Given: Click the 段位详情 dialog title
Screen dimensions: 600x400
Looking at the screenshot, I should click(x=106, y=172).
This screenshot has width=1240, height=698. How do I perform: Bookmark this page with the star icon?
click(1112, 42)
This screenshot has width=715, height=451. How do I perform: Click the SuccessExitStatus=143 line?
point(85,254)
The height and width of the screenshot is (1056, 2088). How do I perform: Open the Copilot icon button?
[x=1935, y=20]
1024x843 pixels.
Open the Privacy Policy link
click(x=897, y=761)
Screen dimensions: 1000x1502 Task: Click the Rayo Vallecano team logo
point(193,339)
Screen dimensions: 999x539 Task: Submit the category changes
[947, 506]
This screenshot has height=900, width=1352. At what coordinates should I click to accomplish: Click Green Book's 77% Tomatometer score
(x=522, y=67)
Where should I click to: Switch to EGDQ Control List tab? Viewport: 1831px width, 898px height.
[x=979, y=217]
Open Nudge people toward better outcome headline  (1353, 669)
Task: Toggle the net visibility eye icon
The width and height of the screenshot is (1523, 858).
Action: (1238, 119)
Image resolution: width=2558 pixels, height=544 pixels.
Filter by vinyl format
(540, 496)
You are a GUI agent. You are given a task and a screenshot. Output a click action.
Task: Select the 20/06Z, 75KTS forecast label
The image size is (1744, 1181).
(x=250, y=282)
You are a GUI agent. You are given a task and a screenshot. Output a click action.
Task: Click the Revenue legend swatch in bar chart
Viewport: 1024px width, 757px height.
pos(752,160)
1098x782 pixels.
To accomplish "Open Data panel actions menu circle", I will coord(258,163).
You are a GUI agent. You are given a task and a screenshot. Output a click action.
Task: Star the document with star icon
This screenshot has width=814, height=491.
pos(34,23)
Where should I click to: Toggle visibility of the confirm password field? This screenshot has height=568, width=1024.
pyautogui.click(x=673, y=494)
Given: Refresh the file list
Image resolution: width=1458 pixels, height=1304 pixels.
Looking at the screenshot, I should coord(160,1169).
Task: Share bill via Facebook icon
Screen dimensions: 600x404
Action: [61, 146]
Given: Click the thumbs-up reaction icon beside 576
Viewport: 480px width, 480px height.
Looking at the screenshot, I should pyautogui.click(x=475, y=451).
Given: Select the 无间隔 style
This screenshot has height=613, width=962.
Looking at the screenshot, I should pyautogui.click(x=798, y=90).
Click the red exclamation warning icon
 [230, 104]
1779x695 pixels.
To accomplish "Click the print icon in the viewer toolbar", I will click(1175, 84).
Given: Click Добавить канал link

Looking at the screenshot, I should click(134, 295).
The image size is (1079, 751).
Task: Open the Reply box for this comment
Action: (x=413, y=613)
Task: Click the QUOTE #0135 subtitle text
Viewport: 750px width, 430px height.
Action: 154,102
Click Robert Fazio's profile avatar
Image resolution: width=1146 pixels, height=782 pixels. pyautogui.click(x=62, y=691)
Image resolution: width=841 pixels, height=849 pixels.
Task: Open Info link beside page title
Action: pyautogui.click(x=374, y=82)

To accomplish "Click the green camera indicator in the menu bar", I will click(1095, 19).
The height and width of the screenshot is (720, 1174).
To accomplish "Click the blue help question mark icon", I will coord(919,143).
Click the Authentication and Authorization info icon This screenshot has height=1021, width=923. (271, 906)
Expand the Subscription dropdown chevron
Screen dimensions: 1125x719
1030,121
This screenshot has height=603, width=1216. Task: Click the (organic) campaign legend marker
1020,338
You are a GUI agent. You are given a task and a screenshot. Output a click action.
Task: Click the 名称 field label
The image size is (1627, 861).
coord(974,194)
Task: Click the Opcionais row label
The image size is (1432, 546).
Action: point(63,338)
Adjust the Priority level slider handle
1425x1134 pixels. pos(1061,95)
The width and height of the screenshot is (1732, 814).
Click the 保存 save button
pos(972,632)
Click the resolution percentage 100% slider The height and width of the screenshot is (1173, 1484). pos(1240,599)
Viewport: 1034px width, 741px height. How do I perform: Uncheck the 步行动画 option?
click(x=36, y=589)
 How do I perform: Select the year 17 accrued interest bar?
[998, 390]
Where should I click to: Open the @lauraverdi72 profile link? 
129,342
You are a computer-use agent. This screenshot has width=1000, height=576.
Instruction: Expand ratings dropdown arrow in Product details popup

WHAT THE TASK REQUIRES – Your answer should be one number: how many lines of the material include the word "label".

RESPONSE TO THIS EXERCISE – 3